Das große Kohlekraftwerk im Münchner Norden steht zur Disposition. Die Stadt möchte dezentrale Anlagen errichten. Werden Kapazitäten ins benachbarte Unterföhring ausgelagert?
22.02.2018

Sorgt für Ärger: die per Bürgerentscheid erzwungene Abschaltung des Heizkraftwerks München Nord.

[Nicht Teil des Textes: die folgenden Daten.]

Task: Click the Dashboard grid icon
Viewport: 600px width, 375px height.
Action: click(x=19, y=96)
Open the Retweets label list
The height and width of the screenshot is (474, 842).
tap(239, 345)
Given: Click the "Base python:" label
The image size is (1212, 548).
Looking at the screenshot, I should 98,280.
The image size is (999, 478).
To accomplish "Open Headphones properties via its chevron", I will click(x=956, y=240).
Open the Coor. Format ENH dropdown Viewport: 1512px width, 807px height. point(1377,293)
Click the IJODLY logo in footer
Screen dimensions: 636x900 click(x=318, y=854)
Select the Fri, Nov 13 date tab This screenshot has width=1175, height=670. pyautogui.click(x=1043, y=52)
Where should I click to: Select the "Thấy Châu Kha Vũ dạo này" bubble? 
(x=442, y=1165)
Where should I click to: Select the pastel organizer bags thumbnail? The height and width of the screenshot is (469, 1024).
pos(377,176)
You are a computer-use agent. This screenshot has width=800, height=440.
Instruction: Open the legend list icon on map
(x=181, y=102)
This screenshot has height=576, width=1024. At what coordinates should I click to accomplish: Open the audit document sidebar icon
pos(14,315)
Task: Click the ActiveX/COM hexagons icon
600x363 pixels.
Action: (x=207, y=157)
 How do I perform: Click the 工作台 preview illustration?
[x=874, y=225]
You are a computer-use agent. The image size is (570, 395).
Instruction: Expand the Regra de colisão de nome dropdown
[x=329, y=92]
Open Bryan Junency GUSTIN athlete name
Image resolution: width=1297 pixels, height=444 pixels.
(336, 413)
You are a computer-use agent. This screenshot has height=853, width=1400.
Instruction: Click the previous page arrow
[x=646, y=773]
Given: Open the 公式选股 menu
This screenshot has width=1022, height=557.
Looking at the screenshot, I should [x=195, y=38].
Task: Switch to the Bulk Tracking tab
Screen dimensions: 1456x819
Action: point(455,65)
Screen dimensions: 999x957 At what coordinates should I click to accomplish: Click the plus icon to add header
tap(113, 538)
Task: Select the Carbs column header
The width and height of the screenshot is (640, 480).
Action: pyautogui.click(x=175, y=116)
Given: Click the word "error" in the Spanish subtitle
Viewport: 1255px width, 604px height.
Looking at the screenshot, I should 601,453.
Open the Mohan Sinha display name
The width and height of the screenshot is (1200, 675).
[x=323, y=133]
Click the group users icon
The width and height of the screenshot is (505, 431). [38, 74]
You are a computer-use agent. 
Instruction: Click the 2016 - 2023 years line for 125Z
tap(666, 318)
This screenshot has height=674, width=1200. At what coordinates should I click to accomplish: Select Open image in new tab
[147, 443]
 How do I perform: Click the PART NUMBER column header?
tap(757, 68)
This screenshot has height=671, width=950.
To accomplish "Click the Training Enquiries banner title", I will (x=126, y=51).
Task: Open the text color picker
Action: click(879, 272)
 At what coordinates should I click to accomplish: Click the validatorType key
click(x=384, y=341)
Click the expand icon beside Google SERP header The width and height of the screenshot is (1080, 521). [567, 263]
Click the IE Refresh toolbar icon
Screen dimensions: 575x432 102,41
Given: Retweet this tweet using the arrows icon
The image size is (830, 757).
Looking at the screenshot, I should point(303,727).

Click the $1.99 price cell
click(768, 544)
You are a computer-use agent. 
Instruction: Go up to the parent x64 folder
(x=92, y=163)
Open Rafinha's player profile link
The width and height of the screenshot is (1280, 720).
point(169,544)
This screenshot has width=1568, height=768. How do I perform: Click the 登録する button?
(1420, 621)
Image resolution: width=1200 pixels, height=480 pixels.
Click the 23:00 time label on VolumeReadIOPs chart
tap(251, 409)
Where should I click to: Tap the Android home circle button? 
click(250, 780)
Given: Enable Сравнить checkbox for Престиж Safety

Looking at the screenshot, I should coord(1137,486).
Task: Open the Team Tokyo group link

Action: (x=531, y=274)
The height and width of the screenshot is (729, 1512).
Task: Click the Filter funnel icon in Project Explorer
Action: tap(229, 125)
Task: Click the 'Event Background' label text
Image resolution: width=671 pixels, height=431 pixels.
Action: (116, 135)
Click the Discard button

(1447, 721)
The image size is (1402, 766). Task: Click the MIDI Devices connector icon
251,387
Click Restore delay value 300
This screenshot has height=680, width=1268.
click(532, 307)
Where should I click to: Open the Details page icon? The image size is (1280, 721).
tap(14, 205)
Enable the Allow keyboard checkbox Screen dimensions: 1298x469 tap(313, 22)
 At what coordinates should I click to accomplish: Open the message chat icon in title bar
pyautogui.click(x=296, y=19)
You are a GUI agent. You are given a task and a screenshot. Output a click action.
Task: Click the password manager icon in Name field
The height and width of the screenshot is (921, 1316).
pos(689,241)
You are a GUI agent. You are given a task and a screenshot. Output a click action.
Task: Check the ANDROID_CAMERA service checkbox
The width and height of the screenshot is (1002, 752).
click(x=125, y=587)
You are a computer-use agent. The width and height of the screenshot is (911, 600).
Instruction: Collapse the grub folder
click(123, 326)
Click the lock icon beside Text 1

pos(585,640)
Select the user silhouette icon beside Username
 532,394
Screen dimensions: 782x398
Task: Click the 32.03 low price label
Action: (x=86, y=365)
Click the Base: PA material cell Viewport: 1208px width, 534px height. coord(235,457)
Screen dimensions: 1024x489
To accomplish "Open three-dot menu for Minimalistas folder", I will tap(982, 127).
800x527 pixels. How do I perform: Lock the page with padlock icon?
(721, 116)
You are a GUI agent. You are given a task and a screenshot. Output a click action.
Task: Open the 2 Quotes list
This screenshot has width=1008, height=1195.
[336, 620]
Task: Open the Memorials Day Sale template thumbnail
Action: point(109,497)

Eigentlich wünschen sich die Münchner, dass das ungeliebte Kohlekraftwerk im Norden der Stadt durch eine Geothermie-Anlage ersetzt wird. Auch deswegen wurde per Bürgerentscheid festgelegt, dass der große Kohleblock Ende 2022 vom Netz gehen muss. Doch derzeit ist noch keine Lösung für die Frage in Sicht, wie die Fernwärmeleistung aus diesem Kraftwerk ersetzt werden kann. Im Jahr 2022 geht zudem das Atomkraftwerk Isar 2 vom Netz, das den Stadtwerken zu einem Viertel gehört. Allein mit der Geothermie ist der Wärmebedarf im Münchner Norden nach der Abschaltung mehrerer großer Kraftwerke kurz- und mittelfristig nicht zu decken – das jedenfalls sagt Technik-Geschäftsführer Helge-Uve Braun. Deswegen prüfen die Stadtwerke München derzeit elf Standorte für mögliche kleinere, gasbetriebene Blockheizkraftwerke auf ihre Tauglichkeit.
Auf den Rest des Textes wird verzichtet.